With regard to Loki not liking closed doors, you may have a slight problem there. Two of my cats hate closed doors, and often won't accept it unless I am in the same room with them. Even then they fuss sometimes. I don't really have a solution other than sticking firmly to your plan, so that Loki will eventually adapt to the new routine. The time he may really object I'd think is when you are all in the living room and he is shut out. In which case it may be necessary for one of you to keep him company for part of the evenings to prevent him feeling rejected.

I have been thinking some more about your garden invader (Ginger), and in the light of Lilylass's experience with her Mia, I think Loki's behaviour may well be in part due to him being very wound up by Ginger. Loki is frustrated because he can't get at Ginger to chase him off his territory, so he misdirects all his annoyance on to Duchess. Hence the dominance reaction (jumping on her, biting her neck etc) which is not unusual from one cat to another in the same household where there are territorial issues.

If this is the case then it would be important keep Ginger out of the garden as much as possible. Cat proofing the fences would be the ideal, but if this is not possible then I'd certainly block Loki's view of the back garden from the downstairs windows. When he goes out in his enclosure perhaps you could go out in the garden first to check Ginger is not around, and if he is then spray him with a water pistol to chase him away.

In a change-of-heart from what I said before, if you hear Loki caterwauling in his enclosure I'd go out and chase away any strange cats, as at least it would prevent Loki becoming so wound up and stressed.


----------



## Sophiebee (Jul 9, 2013)

chillminx said:


> Your plan sounds a good one Sophie, as it will fit in with the routine they have already established. I think it will be OK for them to see each other during the swap over, even a good thing perhaps, but be guided by how the cats react to each other. I assume you would be carrying one cat, so there would be no chance of Loki attacking Duchess during the swap-over.
> 
> As for how soon to allow supervised contact I would not even plan it until Duchess is completely better, and hopefully back to her old self. For now I think she needs a good break from Loki to bring down her stress levels and recover her health.
> 
> ...


Thank you, this is so helpful  I am planning to divide my time between the two of them (and when OH is home to be with one each as much as possible) the last thing i want is for loki to feel rejected or pushed out. I will see what we can do about a temporay door, we rent so have to be careful!

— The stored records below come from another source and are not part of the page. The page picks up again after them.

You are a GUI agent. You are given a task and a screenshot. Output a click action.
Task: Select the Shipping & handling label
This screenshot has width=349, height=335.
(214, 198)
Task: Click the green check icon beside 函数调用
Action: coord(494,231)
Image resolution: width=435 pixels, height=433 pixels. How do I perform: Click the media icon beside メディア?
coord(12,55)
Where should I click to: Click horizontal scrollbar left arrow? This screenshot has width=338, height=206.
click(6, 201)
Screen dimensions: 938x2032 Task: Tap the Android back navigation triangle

I think your theory may be right as even though we lived in a much smaller place before here their relationship was much better (although they have never been best friends) Very keen to get cat proofing done as soon as we can afford it as if this is the case hopefully it should help.


----------



## Lilylass (Sep 13, 2012)

SB just had a wee thought - I don't know if you've looked at Royal Canin calm food

I know its dry which isn't ideal but it has the same thing in as zyklene to 'calm' them

From experience I know it can get quite expensive to have 1 or 2 of them on zyklene long term (even using the bigger capsules & splitting it) - Mia was on zyklene for over a year!

She now gets a very small handful am & pm (must weigh it but its really a small amount) and its always eaten (prob as that's the only dry she gets now ) and it does seem to work just as well

Archie has free access to it (he picks at food so I know he won't just gorge on it) and can go say a week without eating any and then eats a fair bit in a day - almost as if he knows it helps  maybe the smell?

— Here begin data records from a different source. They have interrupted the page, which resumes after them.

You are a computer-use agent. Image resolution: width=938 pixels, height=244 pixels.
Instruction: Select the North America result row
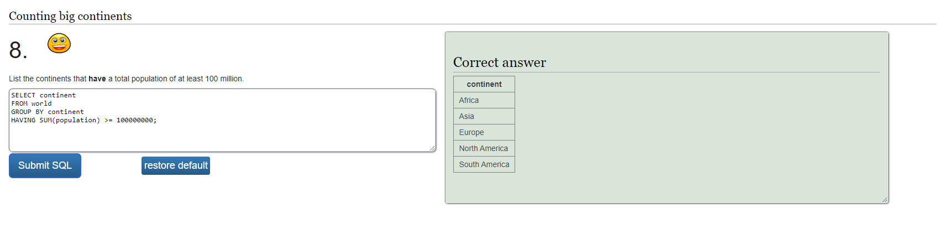coord(484,148)
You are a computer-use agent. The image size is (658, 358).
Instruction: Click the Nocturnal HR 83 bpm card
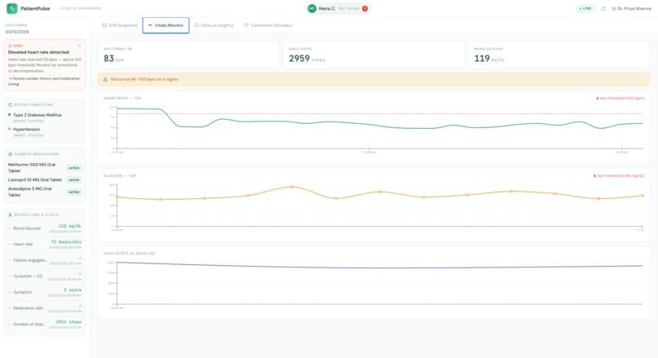click(189, 55)
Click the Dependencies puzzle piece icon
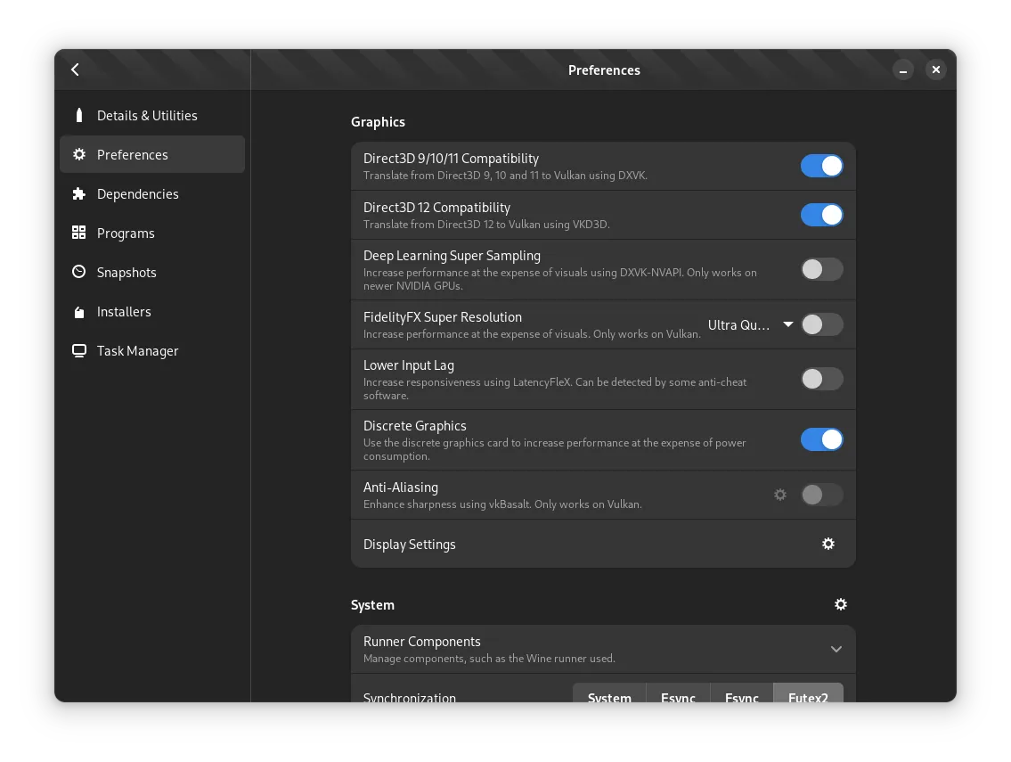Screen dimensions: 1011x762 [79, 194]
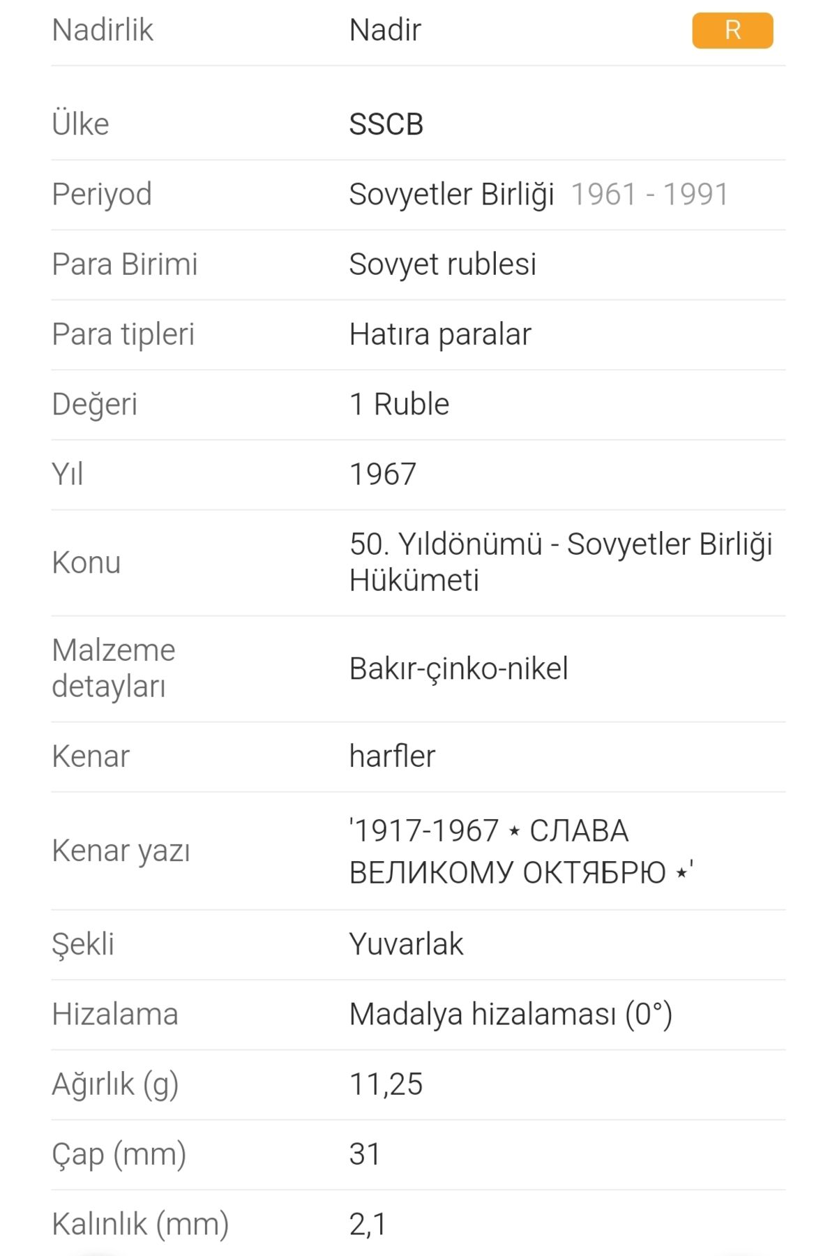The image size is (837, 1256).
Task: Click the year 1967 value
Action: pos(383,474)
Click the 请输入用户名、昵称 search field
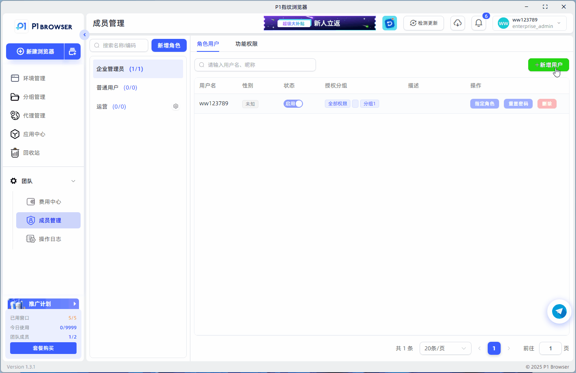This screenshot has height=373, width=576. [x=255, y=65]
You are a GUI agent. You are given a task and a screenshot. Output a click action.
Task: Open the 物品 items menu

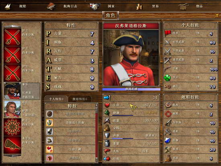point(190,6)
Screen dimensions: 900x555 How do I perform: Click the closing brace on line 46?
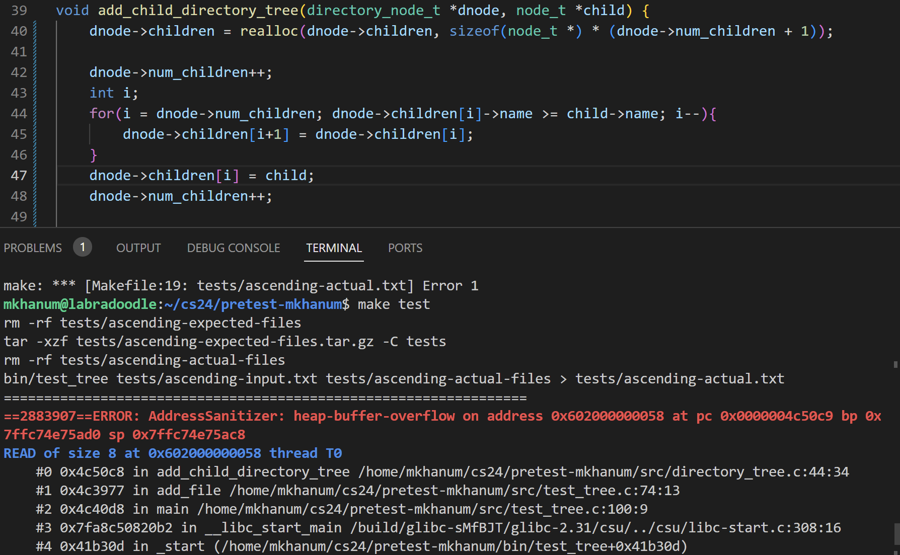(93, 155)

The 2kg bags are fairly expensive but the 4kg ones much more reasonable - and last ages if stored in an airtight container Royal Canin Veterinary Diet Calm | Free P&P £29+ at zooplus!

If you want to give it a try, let me know and I can easily post you some for them to try (in case they won't eat it). Hth


----------



## Sophiebee (Jul 9, 2013)

Lilylass said:


> SB just had a wee thought - I don't know if you've looked at Royal Canin calm food
> 
> I know its dry which isn't ideal but it has the same thing in as zyklene to 'calm' them
> 
> ...


Thank you lilylass, thats so kind, do you find it makes a difference to mia at all? As to be honest i dont think the zylkene makes any difference to loki, I have looked for other similar products but am never sure whats actually any good or not


----------



## Lilylass (Sep 13, 2012)

Absolutely positive it makes a difference to her 

I wasn't sure if it would work so gave her the zyklene & RC Calm for about a week and gradually reduced the Zyklene - and didn't notice any difference so stopped the Z totally

I'd say her moods are much more stable now  even on the Z she would have 'iffy' days fairly frequently but def not as often now

Whether that's to do with the product or the fact that she didn't eat all her wet all the time (which the Z was mixed into) whereas the dry is always gone, I don't know 

She had a 'blip' a few weeks ago & I added a bit of Z back into her wet (on top of the Calm) for a week or so and then stopped it again (I think she may have run into next doors cats when out) and she's been fine since 


I've just been and put out her evening meal & took my scales 

It's actually even less than I thought! 

I'd say she's having about 25g between the 2 meals :blink: (I couldn't believe it when I weighed and it only came to 12g :smile

That does make sense though as the last 4kg bag lasted between 4 & 5 months - so with the bit Archie eats now & then that does add up


----------



## Ragdollsfriend (Feb 13, 2014)

I've re-read the notes I took last January when a cat behaviour expert visited us to advise how to introduce Daisy to Leo. So an interesting bit is about the eye contact. The tip I found in there is to break the eye contact between two cats if they aren't on best terms and sit staring at each other. Staring is the sign of aggression  So I used cushions and even placemats to intervene in such situations. 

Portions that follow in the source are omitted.